There is something deeply ironic about writing a productivity article that recommends spending time on X.
The platform was designed to hold your attention, not give it back to you.
And yet, for the right person following the right accounts, X is still one of the highest-density places on the internet to learn how successful builders actually think about their work.
The key word there is "right."
The wrong founders waste your time with engagement bait, fake productivity theater, and motivational quotes. The right ones share frameworks they have actually used, mistakes they have actually made, and ideas that hold up after you close the app.
This list is the latter group.
These are 10 founders who use X to share genuinely useful productivity content - frameworks, systems, opinions, and observations that improve how you work after you read them. Each one represents a different angle on what productivity actually means in 2026.
Most founders on X are not worth following for productivity advice.
Some are just promoting their company.
Some are repeating motivational quotes you have seen a thousand times.
Some are good at marketing themselves but have not actually built anything worth listening to.

◆ **CHALLENGES**:
a) According to the article on founders to follow on X, how many founders are on the list?
b) From the article on founders to follow on X, reproduce the passage starting with "The key word" and going on through "a thousand times.".

◆ **MATERIAL SHOWN**:
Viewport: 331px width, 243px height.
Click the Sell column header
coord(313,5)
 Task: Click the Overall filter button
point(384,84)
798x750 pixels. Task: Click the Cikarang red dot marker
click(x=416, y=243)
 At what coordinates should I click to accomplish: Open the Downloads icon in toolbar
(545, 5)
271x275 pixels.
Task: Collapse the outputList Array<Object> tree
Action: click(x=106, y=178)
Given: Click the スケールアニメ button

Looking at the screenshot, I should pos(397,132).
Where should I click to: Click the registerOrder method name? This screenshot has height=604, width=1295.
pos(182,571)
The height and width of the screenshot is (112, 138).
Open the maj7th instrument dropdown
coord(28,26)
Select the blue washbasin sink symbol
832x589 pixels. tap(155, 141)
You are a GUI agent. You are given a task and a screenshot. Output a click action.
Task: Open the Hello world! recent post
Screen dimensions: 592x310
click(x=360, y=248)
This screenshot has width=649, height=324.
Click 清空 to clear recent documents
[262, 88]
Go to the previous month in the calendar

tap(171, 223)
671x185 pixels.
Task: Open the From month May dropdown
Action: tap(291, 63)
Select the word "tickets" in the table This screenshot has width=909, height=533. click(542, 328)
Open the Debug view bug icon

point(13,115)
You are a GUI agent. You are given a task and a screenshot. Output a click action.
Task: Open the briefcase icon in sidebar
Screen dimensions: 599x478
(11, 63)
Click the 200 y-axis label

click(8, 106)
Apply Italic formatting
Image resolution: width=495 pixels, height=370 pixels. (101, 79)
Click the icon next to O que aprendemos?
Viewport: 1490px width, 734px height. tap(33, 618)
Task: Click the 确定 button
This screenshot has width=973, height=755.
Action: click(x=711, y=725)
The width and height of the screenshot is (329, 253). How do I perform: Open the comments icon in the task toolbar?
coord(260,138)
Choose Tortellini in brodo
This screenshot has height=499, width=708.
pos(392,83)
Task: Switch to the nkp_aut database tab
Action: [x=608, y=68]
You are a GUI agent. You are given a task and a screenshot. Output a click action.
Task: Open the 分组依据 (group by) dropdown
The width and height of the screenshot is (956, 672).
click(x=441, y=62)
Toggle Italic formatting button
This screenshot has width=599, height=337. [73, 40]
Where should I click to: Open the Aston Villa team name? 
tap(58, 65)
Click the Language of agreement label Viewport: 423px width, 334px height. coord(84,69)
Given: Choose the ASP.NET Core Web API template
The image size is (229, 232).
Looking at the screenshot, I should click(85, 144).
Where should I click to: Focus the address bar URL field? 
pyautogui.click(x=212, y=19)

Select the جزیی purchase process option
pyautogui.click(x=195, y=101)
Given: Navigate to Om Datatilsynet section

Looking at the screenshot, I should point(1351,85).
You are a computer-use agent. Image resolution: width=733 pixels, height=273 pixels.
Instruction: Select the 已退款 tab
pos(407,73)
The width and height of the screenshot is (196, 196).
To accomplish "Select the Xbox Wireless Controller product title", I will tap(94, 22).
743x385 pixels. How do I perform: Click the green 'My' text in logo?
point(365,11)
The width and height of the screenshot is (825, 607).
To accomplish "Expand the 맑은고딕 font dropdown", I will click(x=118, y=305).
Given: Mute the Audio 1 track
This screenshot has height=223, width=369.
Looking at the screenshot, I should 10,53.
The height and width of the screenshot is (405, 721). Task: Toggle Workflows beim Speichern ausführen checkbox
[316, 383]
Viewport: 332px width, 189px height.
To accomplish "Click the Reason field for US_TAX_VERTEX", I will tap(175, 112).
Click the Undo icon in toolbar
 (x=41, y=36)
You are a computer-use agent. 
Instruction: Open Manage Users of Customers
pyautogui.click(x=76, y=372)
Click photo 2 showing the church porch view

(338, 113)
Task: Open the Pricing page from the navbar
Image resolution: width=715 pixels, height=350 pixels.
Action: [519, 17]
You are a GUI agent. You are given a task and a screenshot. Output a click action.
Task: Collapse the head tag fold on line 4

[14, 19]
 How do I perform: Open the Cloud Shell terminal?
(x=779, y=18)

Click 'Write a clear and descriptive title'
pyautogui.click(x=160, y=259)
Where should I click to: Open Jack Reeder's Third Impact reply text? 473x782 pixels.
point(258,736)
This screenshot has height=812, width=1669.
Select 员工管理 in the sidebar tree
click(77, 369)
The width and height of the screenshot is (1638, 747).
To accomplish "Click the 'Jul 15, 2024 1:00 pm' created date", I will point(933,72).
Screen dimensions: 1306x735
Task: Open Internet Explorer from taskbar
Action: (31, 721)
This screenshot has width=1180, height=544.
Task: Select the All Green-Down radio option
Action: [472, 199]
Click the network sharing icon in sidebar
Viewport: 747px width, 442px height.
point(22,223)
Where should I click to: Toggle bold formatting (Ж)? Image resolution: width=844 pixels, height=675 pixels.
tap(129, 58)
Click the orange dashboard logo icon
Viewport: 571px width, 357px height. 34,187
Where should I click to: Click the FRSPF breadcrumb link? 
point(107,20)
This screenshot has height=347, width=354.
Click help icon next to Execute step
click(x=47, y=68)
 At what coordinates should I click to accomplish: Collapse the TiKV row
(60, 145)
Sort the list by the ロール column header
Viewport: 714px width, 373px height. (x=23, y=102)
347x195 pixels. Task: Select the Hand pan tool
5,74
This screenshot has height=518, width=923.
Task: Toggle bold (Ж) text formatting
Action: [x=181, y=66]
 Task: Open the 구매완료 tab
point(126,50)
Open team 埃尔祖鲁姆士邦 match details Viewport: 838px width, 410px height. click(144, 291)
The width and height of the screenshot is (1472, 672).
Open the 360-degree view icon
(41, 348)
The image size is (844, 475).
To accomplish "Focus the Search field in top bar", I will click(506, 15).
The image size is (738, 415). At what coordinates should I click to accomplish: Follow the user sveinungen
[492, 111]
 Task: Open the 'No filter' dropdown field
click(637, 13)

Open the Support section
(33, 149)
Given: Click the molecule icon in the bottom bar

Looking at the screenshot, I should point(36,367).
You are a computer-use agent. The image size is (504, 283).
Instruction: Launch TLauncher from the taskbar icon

◆ **SOLUTIONS TO EACH TASK**:
a) Ten founders.

b)
The key word there is "right."
The wrong founders waste your time with engagement bait, fake productivity theater, and motivational quotes. The right ones share frameworks they have actually used, mistakes they have actually made, and ideas that hold up after you close the app.
This list is the latter group.
These are 10 founders who use X to share genuinely useful productivity content - frameworks, systems, opinions, and observations that improve how you work after you read them. Each one represents a different angle on what productivity actually means in 2026.
Most founders on X are not worth following for productivity advice.
Some are just promoting their company.
Some are repeating motivational quotes you have seen a thousand times.